Under debt expenses are your credit card payments, personal loan repayments, and home loan commitments.
Step 3: Establish a savings goal and set a spending limit.
After deducting your expenses from your income, you are left with your spending and savings budget.
You should prioritise setting aside an amount for your savings first before determining how much you can spend on discretionary expenses like shopping, travel, dining out, and hobbies.
The surplus from deducting the expenses from your income can be used to build up your emergency fund or boost your savings. It can provide a financial safety net for unforeseen expenses.
Do not be afraid to start small — consistent saving habits can make a substantial difference.
Step 4: Review and adjust your budget
Every now and then, you must ensure that your plan works for you and your lifestyle.
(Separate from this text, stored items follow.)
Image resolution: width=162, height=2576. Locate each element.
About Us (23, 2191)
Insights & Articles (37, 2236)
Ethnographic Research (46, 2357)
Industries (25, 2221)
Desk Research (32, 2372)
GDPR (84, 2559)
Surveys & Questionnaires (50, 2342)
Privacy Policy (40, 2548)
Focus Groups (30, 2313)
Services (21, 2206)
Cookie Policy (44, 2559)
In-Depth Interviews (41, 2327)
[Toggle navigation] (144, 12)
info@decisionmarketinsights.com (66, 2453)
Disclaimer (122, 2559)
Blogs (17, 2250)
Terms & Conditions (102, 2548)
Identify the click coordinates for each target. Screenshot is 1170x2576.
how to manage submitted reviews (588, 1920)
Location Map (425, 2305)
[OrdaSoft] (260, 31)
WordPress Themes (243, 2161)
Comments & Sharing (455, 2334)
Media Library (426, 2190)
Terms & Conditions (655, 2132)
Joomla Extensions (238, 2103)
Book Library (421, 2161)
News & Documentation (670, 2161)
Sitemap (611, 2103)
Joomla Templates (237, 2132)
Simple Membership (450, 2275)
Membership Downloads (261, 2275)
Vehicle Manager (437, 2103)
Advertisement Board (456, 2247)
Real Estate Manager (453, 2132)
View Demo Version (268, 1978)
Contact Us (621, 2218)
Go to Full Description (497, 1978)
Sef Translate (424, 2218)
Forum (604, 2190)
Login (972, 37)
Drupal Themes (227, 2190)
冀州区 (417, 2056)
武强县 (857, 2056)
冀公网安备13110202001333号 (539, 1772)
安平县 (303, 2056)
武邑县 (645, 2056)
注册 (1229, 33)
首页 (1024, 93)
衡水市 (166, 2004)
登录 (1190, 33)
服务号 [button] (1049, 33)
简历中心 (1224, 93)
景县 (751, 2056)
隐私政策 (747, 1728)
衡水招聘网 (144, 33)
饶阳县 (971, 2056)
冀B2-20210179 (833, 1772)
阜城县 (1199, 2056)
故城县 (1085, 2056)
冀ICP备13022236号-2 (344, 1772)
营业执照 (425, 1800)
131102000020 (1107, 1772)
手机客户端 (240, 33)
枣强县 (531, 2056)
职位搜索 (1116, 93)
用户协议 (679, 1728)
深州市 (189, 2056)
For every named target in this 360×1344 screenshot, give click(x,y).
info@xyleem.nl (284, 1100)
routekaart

If your work circumstances change — a salary increase, for instance — you can rework your plan to allocate more for your savings or you can add budget for something you are looking forward to doing, like travelling or buying something big.
What are some strategies for effective budget planning?
An effective budget planning starts with tracking your expenses and income. You can use the InfoChoice Budget Planner Calculator to record each source of income you have and every expenses you make. With the tool, you can also categorise your outgoings and indicate whether you incur them on a weekly, fortnightly, or annual basis. Once you have the results from the calculator, you can now do the following:
Set clear financial goals — You must define your objectives. Having a specific goal will not only give your budget a purpose but also provide you with motivation to stick to your commitments.
Prioritise savings – If there is a surplus after deducting your expenses from your income, make sure that you prioritise savings. It may even be better to set aside a specific portion of your income first each month before budgeting for expenses. You can set up automatic transfers to your savings or investment accounts to ensure that you are able to save every month.
Reduce unnecessary expenses — You can review your variable expenses closely and identify areas where you can cut back. For instance, you may consider reducing discretionary spending, such as dining out or entertainment, to free up more funds for saving and debt reduction. You can also be mindful of impulse purchases and consider implementing a "waiting period" before buying non-essential items.
Build an emergency fund — Having an emergency fund, which is separate from your savings, is also crucial. An emergency fund can cover unexpected expenses or financial setbacks. It is good practice to aim to save at least three to six months’ worth of living expenses for your emergency fund.
Reduce debt – When dealing with existing debt, ensure that you target those with high interest rates first. You can always try to consolidate your loans or refinance your home loan to reduce interest charges and make it easier for you to settle your debts.
Explore investing – You can try to grow your money further by investing. However, only consider doing this when you have already built up your emergency fund and significantly reduced your debt. You can start your investment journey by considering term deposits or savings accounts — these are relatively safe forms of generating interest income.
Seek professional advice — If you think you need professional help in handling your finance, reaching out to a certified financial planner or financial advisor is the way to go for personalised guidance. You need to factor in, however, the cost of hiring a professional to help you with your budget planning.